- _PROBLEM_: Output the data word for word. Begin at its first line and end at the line with "This screenshot has width=800, height=450.".

- _Source records_:
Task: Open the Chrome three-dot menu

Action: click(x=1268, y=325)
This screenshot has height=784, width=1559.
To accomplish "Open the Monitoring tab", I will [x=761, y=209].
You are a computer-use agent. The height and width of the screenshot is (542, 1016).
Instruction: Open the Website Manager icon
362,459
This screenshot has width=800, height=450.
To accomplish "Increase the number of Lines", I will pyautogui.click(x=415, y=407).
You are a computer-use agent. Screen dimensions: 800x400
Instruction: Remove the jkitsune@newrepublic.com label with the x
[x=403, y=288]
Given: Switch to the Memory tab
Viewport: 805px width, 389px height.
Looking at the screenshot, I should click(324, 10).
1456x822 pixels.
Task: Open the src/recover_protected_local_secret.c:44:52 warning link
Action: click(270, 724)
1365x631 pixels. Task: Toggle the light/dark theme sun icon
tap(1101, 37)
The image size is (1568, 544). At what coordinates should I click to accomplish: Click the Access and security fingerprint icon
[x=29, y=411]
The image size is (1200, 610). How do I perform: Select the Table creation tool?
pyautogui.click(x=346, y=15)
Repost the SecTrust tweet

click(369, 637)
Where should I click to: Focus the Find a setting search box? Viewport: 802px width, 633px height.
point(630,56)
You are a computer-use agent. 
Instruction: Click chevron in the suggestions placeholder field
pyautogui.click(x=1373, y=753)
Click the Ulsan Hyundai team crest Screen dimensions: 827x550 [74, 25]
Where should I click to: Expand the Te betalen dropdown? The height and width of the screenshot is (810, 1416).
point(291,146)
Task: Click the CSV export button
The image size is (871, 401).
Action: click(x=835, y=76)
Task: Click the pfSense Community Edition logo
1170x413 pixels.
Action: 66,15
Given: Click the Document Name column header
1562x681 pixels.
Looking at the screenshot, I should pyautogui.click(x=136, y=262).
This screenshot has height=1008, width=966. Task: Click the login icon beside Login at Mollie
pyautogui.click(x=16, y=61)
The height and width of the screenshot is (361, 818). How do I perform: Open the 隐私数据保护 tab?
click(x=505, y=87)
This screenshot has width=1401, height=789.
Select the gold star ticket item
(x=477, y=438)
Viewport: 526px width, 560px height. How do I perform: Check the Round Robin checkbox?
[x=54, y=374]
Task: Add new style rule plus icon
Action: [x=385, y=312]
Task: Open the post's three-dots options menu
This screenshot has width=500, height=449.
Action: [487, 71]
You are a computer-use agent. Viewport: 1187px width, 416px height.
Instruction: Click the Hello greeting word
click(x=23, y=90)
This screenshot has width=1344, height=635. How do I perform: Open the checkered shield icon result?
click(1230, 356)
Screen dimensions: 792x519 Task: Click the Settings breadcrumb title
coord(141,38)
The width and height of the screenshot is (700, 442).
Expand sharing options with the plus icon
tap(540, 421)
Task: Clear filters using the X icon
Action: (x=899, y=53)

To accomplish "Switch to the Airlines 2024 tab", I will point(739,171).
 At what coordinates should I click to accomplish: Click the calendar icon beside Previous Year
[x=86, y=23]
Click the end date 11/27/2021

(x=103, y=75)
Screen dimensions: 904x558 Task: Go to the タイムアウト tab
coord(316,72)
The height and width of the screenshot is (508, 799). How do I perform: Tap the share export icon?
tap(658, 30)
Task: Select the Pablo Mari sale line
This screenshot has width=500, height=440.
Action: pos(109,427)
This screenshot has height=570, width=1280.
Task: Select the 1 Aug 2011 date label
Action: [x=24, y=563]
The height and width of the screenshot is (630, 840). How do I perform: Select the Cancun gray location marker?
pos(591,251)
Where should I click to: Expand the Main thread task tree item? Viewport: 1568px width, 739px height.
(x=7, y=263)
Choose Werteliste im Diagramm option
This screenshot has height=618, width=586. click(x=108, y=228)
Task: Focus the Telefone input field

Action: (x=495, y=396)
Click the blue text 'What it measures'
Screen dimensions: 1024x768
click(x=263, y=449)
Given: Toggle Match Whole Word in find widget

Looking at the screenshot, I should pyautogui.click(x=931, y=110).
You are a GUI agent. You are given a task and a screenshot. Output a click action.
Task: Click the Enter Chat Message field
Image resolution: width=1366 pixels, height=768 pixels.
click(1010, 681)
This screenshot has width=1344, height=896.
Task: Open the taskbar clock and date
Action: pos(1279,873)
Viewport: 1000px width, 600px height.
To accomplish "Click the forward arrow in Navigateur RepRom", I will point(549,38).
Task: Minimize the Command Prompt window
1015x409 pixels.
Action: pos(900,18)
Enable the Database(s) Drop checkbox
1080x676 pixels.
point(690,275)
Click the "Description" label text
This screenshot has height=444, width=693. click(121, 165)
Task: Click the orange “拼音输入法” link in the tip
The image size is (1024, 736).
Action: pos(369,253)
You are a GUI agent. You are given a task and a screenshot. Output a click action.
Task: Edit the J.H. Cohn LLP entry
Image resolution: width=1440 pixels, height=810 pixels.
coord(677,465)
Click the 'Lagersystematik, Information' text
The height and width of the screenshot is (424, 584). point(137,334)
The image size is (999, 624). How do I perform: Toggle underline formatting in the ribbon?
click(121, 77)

- _WRITTEN RESPONSE_:
Task: Open the Chrome three-dot menu

Action: click(x=1268, y=325)
This screenshot has height=784, width=1559.
To accomplish "Open the Monitoring tab", I will [x=761, y=209].
You are a computer-use agent. The height and width of the screenshot is (542, 1016).
Instruction: Open the Website Manager icon
362,459
This screenshot has width=800, height=450.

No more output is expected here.